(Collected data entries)
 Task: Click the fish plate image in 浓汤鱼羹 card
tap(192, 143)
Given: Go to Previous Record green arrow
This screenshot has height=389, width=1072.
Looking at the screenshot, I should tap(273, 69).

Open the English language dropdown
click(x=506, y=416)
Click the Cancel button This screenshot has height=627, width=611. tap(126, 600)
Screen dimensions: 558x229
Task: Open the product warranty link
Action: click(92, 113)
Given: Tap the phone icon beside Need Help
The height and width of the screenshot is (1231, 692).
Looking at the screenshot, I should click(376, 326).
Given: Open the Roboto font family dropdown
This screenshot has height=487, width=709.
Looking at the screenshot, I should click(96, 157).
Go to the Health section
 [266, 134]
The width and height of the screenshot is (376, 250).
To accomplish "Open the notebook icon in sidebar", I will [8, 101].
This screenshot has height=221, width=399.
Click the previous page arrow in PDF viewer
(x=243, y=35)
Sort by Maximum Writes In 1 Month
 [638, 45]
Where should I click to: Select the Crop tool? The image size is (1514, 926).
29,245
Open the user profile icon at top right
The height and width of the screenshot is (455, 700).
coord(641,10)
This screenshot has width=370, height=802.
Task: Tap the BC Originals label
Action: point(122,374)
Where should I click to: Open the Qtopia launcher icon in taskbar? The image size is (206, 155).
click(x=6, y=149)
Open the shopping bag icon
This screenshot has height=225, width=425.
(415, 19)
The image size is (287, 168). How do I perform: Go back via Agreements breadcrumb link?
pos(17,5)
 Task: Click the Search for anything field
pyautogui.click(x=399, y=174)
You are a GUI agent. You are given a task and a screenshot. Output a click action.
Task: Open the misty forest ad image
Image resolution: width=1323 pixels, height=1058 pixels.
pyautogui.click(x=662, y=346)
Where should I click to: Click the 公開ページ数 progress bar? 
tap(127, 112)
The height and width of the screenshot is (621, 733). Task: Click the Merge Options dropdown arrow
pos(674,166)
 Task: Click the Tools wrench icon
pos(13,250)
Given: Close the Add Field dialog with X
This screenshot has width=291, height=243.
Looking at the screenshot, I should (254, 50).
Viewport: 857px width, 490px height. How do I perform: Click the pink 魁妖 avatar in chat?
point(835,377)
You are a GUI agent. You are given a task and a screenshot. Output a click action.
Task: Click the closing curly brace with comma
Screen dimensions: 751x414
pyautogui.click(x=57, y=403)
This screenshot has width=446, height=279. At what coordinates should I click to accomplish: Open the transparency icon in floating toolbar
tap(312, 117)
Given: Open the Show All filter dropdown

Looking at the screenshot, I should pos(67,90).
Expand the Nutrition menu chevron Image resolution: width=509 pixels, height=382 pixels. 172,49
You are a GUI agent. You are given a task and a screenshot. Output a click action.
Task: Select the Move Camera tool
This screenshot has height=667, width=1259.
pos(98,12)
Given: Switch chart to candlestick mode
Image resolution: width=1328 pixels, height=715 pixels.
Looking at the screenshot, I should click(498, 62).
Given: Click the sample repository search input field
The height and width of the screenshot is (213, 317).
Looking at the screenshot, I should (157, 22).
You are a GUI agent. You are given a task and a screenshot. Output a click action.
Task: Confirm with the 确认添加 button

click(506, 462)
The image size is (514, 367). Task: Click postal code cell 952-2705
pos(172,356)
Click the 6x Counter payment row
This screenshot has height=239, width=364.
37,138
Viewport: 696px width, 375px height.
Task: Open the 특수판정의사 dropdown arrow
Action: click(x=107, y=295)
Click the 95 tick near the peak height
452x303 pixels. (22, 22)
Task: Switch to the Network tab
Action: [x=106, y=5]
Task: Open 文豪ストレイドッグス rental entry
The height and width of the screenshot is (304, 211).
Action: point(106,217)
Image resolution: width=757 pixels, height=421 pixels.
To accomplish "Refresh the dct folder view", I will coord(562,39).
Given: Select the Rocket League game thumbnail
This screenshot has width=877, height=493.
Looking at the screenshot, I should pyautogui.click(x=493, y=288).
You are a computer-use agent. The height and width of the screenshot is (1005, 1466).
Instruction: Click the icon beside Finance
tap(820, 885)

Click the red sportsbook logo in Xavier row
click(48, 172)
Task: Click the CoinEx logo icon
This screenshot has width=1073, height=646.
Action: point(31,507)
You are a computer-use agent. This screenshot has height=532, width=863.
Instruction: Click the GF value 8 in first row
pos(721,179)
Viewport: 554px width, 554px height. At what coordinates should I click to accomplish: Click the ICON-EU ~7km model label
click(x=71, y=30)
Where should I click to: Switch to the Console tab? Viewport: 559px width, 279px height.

Description of the task
Each record is to be reproduced exactly as it appears.

Task solution
 Task: Click the fish plate image in 浓汤鱼羹 card
tap(192, 143)
Given: Go to Previous Record green arrow
This screenshot has height=389, width=1072.
Looking at the screenshot, I should tap(273, 69).

Open the English language dropdown
click(x=506, y=416)
Click the Cancel button This screenshot has height=627, width=611. tap(126, 600)
Screen dimensions: 558x229
Task: Open the product warranty link
Action: click(92, 113)
Given: Tap the phone icon beside Need Help
The height and width of the screenshot is (1231, 692).
Looking at the screenshot, I should click(376, 326).
Given: Open the Roboto font family dropdown
This screenshot has height=487, width=709.
Looking at the screenshot, I should click(96, 157).
Go to the Health section
 [266, 134]
The width and height of the screenshot is (376, 250).
To accomplish "Open the notebook icon in sidebar", I will [8, 101].
This screenshot has height=221, width=399.
Click the previous page arrow in PDF viewer
(x=243, y=35)
Sort by Maximum Writes In 1 Month
 [638, 45]
Where should I click to: Select the Crop tool? The image size is (1514, 926).
29,245
Open the user profile icon at top right
The height and width of the screenshot is (455, 700).
coord(641,10)
This screenshot has width=370, height=802.
Task: Tap the BC Originals label
Action: point(122,374)
Where should I click to: Open the Qtopia launcher icon in taskbar? The image size is (206, 155).
click(x=6, y=149)
Open the shopping bag icon
This screenshot has height=225, width=425.
(415, 19)
The image size is (287, 168). How do I perform: Go back via Agreements breadcrumb link?
pos(17,5)
 Task: Click the Search for anything field
pyautogui.click(x=399, y=174)
You are a GUI agent. You are given a task and a screenshot. Output a click action.
Task: Open the misty forest ad image
Image resolution: width=1323 pixels, height=1058 pixels.
pyautogui.click(x=662, y=346)
Where should I click to: Click the 公開ページ数 progress bar? 
tap(127, 112)
The height and width of the screenshot is (621, 733). Task: Click the Merge Options dropdown arrow
pos(674,166)
 Task: Click the Tools wrench icon
pos(13,250)
Given: Close the Add Field dialog with X
This screenshot has width=291, height=243.
Looking at the screenshot, I should (254, 50).
Viewport: 857px width, 490px height. How do I perform: Click the pink 魁妖 avatar in chat?
point(835,377)
You are a GUI agent. You are given a task and a screenshot. Output a click action.
Task: Click the closing curly brace with comma
Screen dimensions: 751x414
pyautogui.click(x=57, y=403)
This screenshot has width=446, height=279. At what coordinates should I click to accomplish: Open the transparency icon in floating toolbar
tap(312, 117)
Given: Open the Show All filter dropdown

Looking at the screenshot, I should pos(67,90).
Expand the Nutrition menu chevron Image resolution: width=509 pixels, height=382 pixels. 172,49
You are a GUI agent. You are given a task and a screenshot. Output a click action.
Task: Select the Move Camera tool
This screenshot has height=667, width=1259.
pos(98,12)
Given: Switch chart to candlestick mode
Image resolution: width=1328 pixels, height=715 pixels.
Looking at the screenshot, I should click(498, 62).
Given: Click the sample repository search input field
The height and width of the screenshot is (213, 317).
Looking at the screenshot, I should (157, 22).
You are a GUI agent. You are given a task and a screenshot. Output a click action.
Task: Confirm with the 确认添加 button

click(506, 462)
The image size is (514, 367). Task: Click postal code cell 952-2705
pos(172,356)
Click the 6x Counter payment row
This screenshot has height=239, width=364.
37,138
Viewport: 696px width, 375px height.
Task: Open the 특수판정의사 dropdown arrow
Action: click(x=107, y=295)
Click the 95 tick near the peak height
452x303 pixels. (22, 22)
Task: Switch to the Network tab
Action: [x=106, y=5]
Task: Open 文豪ストレイドッグス rental entry
The height and width of the screenshot is (304, 211).
Action: point(106,217)
Image resolution: width=757 pixels, height=421 pixels.
To accomplish "Refresh the dct folder view", I will coord(562,39).
Given: Select the Rocket League game thumbnail
This screenshot has width=877, height=493.
Looking at the screenshot, I should pyautogui.click(x=493, y=288).
You are a computer-use agent. The height and width of the screenshot is (1005, 1466).
Instruction: Click the icon beside Finance
tap(820, 885)

Click the red sportsbook logo in Xavier row
click(48, 172)
Task: Click the CoinEx logo icon
This screenshot has width=1073, height=646.
Action: point(31,507)
You are a computer-use agent. This screenshot has height=532, width=863.
Instruction: Click the GF value 8 in first row
pos(721,179)
Viewport: 554px width, 554px height. At what coordinates should I click to accomplish: Click the ICON-EU ~7km model label
click(x=71, y=30)
Where should I click to: Switch to the Console tab? Viewport: 559px width, 279px height.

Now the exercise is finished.